### PROBLEM TO SOLVE
Look through the records below and give the number of lines holding the string "skill", nothing more.

### RECORDS SUPPLIED
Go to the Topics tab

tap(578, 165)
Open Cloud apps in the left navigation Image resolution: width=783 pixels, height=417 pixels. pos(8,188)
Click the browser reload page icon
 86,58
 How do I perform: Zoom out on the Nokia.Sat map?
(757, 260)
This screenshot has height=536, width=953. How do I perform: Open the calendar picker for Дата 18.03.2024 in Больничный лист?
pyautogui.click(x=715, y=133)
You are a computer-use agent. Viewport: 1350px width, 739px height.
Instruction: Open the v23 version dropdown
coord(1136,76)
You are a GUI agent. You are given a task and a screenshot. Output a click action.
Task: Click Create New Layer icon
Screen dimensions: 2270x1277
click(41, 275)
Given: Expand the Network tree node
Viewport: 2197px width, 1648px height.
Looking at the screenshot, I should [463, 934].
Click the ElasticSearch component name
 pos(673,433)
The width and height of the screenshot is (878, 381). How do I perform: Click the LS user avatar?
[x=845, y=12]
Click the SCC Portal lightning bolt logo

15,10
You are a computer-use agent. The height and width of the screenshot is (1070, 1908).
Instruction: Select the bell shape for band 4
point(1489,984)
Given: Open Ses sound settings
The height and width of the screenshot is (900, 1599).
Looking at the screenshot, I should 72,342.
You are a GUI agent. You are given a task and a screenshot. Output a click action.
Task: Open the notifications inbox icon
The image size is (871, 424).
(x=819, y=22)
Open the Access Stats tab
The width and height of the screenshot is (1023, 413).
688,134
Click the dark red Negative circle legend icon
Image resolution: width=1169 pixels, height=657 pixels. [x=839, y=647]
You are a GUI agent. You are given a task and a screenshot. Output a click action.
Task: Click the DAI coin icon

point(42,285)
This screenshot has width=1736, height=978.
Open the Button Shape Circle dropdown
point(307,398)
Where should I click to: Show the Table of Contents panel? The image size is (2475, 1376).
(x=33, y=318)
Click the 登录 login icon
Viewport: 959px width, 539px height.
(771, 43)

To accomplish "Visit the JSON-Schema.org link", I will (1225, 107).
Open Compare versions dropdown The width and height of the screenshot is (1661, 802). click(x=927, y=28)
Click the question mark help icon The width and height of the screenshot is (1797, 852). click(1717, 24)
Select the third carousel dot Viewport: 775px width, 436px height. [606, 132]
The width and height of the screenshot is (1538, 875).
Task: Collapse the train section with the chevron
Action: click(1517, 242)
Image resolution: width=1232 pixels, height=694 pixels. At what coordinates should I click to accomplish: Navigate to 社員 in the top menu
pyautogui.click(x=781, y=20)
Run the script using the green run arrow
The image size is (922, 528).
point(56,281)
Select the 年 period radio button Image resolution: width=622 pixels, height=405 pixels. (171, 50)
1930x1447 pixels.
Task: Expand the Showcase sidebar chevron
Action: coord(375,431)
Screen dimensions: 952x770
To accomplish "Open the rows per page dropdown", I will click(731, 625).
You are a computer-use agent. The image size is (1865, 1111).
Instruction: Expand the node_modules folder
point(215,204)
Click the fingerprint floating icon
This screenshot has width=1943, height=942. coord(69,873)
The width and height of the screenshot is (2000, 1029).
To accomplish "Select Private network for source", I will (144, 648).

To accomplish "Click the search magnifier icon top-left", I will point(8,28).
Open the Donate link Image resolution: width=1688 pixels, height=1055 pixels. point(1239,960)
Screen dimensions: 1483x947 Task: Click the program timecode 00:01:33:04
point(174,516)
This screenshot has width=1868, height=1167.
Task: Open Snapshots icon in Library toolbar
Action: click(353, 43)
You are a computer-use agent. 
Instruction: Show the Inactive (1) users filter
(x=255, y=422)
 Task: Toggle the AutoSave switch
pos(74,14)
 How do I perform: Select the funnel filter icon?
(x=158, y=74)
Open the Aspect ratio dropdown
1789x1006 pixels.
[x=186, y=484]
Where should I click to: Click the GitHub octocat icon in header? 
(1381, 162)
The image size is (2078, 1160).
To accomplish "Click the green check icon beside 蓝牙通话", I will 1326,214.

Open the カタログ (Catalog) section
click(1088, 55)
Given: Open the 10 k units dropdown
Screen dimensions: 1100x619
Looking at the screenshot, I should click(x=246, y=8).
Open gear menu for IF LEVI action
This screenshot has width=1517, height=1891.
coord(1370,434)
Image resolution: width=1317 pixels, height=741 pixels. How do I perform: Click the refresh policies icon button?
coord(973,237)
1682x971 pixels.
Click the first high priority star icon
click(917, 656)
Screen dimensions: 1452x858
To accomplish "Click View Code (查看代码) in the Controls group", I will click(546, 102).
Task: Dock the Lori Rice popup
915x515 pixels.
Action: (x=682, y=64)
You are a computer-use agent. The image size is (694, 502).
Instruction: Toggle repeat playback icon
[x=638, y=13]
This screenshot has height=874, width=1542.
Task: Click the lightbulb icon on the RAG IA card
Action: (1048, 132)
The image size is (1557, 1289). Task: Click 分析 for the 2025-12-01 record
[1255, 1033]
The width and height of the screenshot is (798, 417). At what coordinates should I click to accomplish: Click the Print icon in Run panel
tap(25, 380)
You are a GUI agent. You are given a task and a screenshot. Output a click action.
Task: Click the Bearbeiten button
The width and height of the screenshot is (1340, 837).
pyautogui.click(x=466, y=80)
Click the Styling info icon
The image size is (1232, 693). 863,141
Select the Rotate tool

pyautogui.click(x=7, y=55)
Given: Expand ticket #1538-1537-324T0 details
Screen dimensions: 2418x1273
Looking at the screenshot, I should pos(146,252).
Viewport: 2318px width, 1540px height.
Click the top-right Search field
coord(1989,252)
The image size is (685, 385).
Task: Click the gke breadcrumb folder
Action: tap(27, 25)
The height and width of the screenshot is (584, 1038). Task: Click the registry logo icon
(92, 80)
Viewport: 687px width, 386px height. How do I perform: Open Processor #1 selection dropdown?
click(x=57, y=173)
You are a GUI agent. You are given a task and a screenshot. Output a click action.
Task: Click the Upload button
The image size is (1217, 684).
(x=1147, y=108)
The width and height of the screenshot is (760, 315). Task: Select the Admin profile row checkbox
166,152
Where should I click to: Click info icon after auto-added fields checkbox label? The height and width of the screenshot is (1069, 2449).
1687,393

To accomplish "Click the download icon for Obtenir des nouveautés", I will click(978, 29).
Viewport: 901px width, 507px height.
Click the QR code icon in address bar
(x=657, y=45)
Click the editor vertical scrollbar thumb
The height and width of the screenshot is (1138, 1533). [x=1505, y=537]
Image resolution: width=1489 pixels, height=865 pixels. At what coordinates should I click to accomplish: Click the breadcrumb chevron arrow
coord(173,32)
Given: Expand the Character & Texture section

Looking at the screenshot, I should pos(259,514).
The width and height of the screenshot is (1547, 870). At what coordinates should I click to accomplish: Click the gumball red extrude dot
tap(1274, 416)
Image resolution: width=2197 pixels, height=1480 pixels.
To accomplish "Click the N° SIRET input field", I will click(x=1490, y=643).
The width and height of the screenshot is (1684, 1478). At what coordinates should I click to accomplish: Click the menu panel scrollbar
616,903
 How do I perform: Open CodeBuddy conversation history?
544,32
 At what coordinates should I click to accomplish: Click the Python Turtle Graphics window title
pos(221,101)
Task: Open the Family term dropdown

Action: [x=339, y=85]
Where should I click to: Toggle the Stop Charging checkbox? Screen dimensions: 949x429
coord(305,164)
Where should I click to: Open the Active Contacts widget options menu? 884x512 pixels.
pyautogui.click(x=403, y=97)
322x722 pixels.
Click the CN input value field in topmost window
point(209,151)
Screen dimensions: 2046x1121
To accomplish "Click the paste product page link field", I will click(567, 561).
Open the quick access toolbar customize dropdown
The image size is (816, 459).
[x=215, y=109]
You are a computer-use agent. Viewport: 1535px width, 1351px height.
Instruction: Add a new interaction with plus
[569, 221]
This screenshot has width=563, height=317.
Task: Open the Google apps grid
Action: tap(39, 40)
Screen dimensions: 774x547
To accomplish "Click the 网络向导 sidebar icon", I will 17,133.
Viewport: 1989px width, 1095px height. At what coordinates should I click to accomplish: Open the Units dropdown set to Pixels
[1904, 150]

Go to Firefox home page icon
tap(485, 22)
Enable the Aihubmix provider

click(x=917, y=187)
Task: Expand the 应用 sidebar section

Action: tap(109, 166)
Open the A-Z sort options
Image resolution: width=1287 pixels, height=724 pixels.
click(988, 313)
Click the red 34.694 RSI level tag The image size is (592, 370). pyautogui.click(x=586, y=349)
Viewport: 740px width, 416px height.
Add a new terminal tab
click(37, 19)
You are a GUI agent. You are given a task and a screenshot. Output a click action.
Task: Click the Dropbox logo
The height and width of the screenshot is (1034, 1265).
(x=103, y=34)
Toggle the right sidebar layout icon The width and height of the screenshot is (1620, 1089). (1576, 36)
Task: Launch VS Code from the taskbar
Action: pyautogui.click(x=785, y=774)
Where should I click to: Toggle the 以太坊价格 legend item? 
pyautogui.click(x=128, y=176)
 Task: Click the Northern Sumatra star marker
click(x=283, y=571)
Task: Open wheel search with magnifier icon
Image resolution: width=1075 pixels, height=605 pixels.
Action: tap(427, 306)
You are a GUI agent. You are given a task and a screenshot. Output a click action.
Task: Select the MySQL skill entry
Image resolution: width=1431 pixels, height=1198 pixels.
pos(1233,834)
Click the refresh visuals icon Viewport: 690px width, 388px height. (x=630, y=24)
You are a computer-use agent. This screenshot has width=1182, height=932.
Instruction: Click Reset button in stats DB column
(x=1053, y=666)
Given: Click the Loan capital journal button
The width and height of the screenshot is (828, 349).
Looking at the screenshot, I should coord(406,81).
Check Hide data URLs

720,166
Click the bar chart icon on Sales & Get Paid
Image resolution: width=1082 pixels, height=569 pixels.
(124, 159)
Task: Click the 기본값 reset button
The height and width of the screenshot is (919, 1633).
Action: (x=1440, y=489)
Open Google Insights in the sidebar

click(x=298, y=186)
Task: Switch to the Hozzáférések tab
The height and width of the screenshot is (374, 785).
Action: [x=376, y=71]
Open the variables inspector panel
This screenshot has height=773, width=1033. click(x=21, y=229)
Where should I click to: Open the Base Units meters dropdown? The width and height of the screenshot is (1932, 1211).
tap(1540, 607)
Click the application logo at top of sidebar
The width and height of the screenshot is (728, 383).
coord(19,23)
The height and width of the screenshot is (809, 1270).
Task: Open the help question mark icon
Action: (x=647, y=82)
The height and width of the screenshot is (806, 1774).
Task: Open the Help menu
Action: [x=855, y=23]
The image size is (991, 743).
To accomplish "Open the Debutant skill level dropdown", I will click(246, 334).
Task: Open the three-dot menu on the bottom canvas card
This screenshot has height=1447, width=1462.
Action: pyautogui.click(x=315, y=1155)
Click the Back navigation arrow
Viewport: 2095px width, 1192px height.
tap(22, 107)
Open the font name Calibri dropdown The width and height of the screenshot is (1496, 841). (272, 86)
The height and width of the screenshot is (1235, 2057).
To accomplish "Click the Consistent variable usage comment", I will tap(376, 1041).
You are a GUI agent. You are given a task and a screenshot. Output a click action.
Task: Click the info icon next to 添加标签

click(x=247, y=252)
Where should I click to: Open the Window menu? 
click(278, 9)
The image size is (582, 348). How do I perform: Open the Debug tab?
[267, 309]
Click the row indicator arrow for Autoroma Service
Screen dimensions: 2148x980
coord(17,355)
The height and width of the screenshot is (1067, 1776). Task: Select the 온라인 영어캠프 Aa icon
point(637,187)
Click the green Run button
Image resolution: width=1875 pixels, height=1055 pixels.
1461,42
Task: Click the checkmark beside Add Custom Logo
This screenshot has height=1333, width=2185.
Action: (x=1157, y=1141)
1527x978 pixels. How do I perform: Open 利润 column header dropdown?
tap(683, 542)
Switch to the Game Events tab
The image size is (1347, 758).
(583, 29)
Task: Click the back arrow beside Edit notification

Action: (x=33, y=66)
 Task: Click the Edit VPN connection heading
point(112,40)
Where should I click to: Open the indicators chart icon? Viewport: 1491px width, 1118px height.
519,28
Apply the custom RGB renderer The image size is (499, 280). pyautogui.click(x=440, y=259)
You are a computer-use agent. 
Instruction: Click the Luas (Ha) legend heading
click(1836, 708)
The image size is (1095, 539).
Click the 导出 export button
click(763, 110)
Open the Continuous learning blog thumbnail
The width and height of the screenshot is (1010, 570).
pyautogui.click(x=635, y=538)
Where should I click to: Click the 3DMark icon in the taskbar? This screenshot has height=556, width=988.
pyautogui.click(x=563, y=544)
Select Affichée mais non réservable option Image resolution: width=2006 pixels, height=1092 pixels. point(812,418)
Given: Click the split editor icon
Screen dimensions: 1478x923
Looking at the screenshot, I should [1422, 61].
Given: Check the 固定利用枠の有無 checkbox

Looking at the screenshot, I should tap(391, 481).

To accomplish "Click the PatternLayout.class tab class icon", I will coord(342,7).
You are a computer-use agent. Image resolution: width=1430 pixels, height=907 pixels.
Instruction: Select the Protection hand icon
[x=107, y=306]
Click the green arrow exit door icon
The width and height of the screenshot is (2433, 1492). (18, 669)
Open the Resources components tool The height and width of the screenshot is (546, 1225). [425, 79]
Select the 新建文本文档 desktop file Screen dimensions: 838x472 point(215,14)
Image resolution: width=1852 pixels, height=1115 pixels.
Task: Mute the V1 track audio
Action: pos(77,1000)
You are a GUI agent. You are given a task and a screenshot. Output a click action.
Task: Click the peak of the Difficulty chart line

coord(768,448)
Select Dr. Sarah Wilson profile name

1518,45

### OUTPUT
2